+++ EXCERPT +++

Heywood falls within the South West Wiltshire parliamentary constituency, which has been represented since 2001 by Andrew Murrison (Conservative).

== Religious sites ==
A small Congregational church was built at Hawkeridge in 1844. As of 2015 the church remains in use.

The Church of England parish church of the Holy Trinity was built in 1849 and served a new ecclesiastical parish which was formed from the northern part of the parish of Westbury. The building is in the 13th-century style; Pevsner describes the east window of 1876 as "especially horrible". The church closed in 1981 and was converted for residential use.

== Amenities ==
There is a pub at Hawkeridge, the Royal Oak.

The village primary school was closed in 1971. It had been built in 1836 at the expense of Henry G.G. Ludlow of Heywood House and educated children of all ages until 1930.

The Eaves Learning Centre, just over the north boundary of the parish near Dursley, is a small independent school for children with special needs aged 8 to 19, run by Witherslack Group.

==Notable people==
- Thomas Phipps (c. 1648 – 1715), of Heywood House, a City of London merchant
- William Phipps (c. 1681 – 1748), Governor of Bombay
- John Barnard Bush, Lord Lieutenant of Wiltshire 2004 to 2012, farmed at Heywood.

+++ LISTED ENTRIES +++

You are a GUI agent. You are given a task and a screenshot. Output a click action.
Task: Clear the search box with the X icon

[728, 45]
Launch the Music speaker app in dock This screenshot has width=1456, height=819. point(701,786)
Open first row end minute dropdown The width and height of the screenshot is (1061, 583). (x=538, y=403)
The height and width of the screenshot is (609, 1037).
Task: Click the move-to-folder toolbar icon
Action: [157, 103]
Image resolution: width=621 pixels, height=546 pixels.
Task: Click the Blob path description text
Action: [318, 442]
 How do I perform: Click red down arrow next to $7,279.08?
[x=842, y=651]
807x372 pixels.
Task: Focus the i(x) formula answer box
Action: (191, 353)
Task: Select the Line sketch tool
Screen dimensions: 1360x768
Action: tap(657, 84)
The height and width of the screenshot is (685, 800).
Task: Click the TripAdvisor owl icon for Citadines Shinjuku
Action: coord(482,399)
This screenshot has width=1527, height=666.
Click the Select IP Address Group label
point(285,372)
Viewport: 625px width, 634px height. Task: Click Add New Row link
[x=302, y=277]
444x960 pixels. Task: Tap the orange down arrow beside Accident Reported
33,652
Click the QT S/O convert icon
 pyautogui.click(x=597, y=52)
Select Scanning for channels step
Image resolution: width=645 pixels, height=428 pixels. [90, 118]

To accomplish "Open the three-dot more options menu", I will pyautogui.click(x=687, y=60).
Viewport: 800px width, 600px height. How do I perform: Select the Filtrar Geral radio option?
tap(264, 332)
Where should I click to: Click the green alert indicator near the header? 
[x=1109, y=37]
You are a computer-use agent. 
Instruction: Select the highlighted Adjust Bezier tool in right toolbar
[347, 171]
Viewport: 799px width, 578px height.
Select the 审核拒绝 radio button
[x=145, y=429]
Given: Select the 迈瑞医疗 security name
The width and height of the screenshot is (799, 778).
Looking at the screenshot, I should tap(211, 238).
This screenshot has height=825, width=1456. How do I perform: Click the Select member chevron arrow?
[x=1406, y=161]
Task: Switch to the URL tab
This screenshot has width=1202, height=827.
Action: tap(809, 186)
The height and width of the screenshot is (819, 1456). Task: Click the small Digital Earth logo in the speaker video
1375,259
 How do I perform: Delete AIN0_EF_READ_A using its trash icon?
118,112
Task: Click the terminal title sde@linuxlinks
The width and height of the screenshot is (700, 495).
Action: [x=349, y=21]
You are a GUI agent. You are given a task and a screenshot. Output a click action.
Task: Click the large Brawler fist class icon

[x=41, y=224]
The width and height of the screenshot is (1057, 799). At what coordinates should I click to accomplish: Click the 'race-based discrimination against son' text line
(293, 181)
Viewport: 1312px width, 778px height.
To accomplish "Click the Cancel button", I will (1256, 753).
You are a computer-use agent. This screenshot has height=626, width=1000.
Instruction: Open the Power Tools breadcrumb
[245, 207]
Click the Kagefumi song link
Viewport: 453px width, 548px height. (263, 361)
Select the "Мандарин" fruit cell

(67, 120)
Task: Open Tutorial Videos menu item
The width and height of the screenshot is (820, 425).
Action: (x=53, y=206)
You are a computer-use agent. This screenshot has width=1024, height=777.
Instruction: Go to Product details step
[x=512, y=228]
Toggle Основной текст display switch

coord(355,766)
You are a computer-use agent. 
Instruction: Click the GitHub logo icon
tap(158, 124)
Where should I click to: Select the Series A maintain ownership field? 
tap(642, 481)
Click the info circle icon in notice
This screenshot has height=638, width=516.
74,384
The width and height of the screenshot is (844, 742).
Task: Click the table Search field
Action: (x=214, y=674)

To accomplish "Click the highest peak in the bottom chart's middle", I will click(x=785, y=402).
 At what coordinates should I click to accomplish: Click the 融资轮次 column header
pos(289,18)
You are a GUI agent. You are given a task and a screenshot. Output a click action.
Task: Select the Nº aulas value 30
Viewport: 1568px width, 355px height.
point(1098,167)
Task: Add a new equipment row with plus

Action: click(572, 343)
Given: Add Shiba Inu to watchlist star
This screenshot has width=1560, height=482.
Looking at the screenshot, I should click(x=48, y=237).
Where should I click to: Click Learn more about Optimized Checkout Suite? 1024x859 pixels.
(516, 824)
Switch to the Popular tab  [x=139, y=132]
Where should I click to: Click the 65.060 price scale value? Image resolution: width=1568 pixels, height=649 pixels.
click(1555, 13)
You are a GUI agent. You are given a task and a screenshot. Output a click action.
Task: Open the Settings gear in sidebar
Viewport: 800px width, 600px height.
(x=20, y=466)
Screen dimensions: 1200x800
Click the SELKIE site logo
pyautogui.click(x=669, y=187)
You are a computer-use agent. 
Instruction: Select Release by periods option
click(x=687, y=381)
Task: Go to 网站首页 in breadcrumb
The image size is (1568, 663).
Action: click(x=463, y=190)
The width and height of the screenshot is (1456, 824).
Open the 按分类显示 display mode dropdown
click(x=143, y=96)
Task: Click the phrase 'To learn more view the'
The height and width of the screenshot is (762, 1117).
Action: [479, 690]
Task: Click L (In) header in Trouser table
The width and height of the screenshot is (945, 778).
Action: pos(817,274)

+++

* PROBLEMS TO WORK ON
(a) According to the Heywood excerpt, what was the Holy Trinity church converted for after it closed in 1981?
(b) List every person named under the notable people heading of the Heywood excerpt.
(c) Duplicate a passage of the Heywood excerpt: begin at the words "The village primary" and stop after "farmed at Heywood.".

* TASK-BY-TASK SOLUTIONS
(a) Residential use.

(b)
Thomas Phipps
William Phipps
John Barnard Bush

(c)
The village primary school was closed in 1971. It had been built in 1836 at the expense of Henry G.G. Ludlow of Heywood House and educated children of all ages until 1930.

The Eaves Learning Centre, just over the north boundary of the parish near Dursley, is a small independent school for children with special needs aged 8 to 19, run by Witherslack Group.

==Notable people==
- Thomas Phipps (c. 1648 – 1715), of Heywood House, a City of London merchant
- William Phipps (c. 1681 – 1748), Governor of Bombay
- John Barnard Bush, Lord Lieutenant of Wiltshire 2004 to 2012, farmed at Heywood.